When the chains or groups of the invention are optionally substituted, the substituants may be selected for example from halogen, hydroxyl, cyano, nitro, carboxylate, carboxyester, amino, ketone, C₁-C₁₂alkyl, heteroalkyl or alkoxy groups, C₃-C₇cycloalkyl group, C₁-C₁₂aryl or heteroalkyl groups.
According to the invention, halogen atoms are chosen among bromine, chlorine, fluorine and iodine, and preferably bromine, chlorine and fluorine.
According to the invention, heteroatoms are chosen among N, O, P, B, S, Si, Sb, Al, Sn, As, Se and Ge, and preferably N, O and S.
According to a preferred embodiment, X=NH.
According to another preferred embodiment, Y═O.
More preferably, R₁is an optionally substituted aryl or heteroaryl ring, and when the aryl or heteroaryl ring is substituted it is advantageously substituted in position 3. Said aryl ring may be a phenyl ring, for example substituted with at least one halogen atom, nitro (NO₂), amino (NH₂) or C₁-C₆alkoxy group.
According to a preferred embodiment, R₁is a 2,3-(methylenedioxy)-phenyl group or a phenyl ring substituted with at least one halogen atom, nitro (NO₂), amino (NH₂) or C₁-C₆alkoxy group, and still more preferably R₁is a 2,3-(methylenedioxy)-phenyl group or a phenyl substituted with at least one amino (NH₂) group.
According to a preferred embodiment, R₂and/or R₃and/or R₄and/or R₅and/or R₆and/or R₇and/or R₈and/or R₉and/or R₁₀are hydrogen atoms, and more preferably R₂, R₃, R₄, R₅, R₆, R₇, R₈, R₉and R₁₀are hydrogen atoms.
According to a particularly preferred embodiment, R₁is a substituted phenyl and R₂, R₃, R₄, R₅, R₆, R₇, R₈, R₉and R₁₀are hydrogen atoms.
The present invention also concerns the compound of formula (I) for use as a medicament for inhibiting sodium iodide symporter (NIS):

- for reducing iodine transport and/or accumulation into NIS-expressing cells,
- for the in vivo diagnosis of NIS pathologies by functional imaging,
- for radioiodide decontamination of humans or animals after exposure to radioactive iodine species,
- for the prevention and/or the treatment of thyroid disorders, and more particularly of hyperthyroidism triggered by iodine overload, thyrotoxicosis, thyroiditis and toxic nodular goiter,
- for the prevention and/or the treatment of cancers, and more particularly of thyroid and breast cancers,
- for the prevention and/or the treatment of autoimmune diseases, and more particularly of Hashimoto and Basedow-Graves' diseases.

━━━━━━━━━━

To do:
Answer these questions from the patent passage, one per line:
(a) Which halogen atoms are preferred?
(b) In the particularly preferred embodiment, what is R₁?
(c) Which cancers are named more particularly among the medical uses?
The material has no connection to the patent passage.

Collected data entries:
━━━━━━━━━━

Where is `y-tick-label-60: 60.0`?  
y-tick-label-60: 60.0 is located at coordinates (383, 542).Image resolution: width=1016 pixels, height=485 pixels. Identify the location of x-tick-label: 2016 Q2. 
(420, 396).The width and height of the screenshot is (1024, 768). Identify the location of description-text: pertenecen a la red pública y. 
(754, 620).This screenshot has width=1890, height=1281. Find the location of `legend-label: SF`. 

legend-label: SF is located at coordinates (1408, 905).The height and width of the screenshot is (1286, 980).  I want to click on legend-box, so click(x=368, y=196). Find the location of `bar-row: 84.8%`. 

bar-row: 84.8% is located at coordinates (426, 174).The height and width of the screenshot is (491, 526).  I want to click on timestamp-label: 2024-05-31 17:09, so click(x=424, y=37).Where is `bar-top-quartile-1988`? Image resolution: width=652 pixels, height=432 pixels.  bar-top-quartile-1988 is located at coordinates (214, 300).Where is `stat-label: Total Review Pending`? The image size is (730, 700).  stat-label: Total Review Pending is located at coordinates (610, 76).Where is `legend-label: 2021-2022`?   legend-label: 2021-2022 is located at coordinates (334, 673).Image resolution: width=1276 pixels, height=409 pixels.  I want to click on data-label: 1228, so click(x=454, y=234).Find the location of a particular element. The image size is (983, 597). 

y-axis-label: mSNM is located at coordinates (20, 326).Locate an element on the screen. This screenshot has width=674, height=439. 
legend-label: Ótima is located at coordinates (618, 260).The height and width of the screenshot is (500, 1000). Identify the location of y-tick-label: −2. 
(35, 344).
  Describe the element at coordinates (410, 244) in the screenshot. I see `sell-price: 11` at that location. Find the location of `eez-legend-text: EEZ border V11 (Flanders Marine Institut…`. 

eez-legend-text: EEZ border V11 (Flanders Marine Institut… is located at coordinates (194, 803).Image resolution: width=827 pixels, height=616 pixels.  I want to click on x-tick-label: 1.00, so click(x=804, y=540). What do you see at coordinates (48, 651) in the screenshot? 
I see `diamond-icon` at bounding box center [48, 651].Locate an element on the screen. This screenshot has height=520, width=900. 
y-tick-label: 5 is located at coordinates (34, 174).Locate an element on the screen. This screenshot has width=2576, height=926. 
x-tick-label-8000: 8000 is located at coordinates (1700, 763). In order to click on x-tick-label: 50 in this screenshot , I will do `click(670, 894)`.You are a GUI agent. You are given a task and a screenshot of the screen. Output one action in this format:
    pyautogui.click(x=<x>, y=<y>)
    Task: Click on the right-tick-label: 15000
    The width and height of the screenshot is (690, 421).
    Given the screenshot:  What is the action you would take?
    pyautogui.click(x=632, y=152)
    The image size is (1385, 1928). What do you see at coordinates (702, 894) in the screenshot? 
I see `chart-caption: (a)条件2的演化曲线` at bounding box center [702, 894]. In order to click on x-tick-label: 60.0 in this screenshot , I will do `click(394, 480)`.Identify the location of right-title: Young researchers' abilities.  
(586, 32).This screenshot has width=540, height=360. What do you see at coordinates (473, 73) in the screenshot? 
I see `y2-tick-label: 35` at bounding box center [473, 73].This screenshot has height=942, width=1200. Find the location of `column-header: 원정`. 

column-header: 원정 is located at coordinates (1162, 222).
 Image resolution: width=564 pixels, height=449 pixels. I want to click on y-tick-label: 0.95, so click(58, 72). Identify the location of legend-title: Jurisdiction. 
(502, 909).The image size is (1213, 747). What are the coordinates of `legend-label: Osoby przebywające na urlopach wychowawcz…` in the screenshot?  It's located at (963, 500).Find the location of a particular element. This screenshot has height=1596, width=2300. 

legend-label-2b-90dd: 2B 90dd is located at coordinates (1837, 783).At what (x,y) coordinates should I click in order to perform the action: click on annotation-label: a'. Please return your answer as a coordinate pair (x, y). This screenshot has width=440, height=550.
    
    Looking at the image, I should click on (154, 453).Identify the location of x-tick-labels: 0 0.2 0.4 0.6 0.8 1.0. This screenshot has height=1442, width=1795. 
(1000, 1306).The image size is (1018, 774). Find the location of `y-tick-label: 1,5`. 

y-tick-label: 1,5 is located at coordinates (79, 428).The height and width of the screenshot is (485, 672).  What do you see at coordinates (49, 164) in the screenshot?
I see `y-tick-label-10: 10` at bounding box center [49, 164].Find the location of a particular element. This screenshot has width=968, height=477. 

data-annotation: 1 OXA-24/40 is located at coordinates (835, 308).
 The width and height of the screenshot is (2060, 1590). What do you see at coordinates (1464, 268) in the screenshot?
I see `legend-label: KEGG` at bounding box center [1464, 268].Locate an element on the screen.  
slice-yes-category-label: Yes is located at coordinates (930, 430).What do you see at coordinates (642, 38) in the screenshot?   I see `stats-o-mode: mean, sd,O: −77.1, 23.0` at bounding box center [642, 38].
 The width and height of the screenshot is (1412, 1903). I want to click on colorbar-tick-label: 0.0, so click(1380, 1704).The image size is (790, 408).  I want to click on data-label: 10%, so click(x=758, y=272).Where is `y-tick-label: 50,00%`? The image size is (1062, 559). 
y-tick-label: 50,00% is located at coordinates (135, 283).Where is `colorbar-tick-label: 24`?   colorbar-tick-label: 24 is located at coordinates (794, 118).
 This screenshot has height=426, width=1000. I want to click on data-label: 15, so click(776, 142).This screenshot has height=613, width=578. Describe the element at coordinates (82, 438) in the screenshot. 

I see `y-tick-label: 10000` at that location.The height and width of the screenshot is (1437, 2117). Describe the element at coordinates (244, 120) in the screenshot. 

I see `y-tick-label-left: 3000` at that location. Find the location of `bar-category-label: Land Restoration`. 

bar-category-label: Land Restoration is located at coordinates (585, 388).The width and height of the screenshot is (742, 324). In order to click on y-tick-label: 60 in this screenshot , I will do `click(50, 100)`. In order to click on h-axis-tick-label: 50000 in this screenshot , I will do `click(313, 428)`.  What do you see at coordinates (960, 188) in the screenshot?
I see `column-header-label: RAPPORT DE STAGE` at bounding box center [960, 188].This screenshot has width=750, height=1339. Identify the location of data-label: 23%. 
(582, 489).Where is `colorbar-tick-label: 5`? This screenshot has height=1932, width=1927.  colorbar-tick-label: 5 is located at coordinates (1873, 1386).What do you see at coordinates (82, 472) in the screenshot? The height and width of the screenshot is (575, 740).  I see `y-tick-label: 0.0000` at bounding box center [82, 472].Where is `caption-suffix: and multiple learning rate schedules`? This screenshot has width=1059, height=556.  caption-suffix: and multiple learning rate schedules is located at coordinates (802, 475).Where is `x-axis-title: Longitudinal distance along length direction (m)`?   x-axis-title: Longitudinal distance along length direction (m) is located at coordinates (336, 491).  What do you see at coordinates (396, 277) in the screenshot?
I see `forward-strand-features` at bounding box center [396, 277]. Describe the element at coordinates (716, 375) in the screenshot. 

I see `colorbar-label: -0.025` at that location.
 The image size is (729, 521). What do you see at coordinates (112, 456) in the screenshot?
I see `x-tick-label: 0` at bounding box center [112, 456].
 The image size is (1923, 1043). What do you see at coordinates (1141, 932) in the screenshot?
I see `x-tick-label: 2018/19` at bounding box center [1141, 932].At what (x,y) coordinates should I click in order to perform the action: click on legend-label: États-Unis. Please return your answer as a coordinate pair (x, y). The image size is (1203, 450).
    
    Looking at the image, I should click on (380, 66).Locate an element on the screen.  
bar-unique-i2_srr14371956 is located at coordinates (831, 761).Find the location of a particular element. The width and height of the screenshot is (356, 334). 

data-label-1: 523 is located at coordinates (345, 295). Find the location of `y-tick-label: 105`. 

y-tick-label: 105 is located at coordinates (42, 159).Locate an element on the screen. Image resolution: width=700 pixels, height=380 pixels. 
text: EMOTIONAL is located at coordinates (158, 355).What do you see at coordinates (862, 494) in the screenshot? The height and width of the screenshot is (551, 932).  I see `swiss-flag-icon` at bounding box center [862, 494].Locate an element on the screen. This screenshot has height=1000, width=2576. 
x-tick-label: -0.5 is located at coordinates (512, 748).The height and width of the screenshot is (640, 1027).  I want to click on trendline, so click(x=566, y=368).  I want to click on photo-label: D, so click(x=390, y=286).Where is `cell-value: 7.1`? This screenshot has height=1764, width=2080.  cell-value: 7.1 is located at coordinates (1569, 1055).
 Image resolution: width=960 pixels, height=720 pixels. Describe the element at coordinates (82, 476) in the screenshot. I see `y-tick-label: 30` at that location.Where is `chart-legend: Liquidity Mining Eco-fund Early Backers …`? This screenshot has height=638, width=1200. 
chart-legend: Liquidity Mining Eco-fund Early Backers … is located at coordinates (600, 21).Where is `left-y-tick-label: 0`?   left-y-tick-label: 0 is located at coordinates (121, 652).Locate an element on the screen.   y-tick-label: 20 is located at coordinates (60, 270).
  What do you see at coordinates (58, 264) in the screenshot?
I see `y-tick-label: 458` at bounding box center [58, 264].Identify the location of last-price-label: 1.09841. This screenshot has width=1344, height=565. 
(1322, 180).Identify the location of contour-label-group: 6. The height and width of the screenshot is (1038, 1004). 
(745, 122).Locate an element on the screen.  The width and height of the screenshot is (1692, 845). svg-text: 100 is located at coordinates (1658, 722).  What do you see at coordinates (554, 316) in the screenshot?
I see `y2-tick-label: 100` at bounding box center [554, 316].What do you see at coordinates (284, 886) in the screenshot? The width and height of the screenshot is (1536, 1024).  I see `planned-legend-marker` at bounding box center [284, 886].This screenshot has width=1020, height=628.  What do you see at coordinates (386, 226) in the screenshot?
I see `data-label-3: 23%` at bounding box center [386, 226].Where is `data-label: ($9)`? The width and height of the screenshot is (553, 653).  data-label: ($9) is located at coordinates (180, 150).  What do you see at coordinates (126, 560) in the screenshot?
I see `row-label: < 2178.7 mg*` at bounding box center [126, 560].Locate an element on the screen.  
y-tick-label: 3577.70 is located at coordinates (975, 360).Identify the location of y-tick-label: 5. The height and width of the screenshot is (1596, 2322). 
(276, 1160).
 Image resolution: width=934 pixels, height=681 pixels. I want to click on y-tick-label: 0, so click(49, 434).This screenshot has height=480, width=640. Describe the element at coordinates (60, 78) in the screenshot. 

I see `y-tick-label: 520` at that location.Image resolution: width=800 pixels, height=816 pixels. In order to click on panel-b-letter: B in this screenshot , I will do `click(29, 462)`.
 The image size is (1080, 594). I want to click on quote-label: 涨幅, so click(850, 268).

━━━━━━━━━━

Output:
(a) Bromine, chlorine and fluorine.
(b) A substituted phenyl.
(c) Thyroid and breast cancers.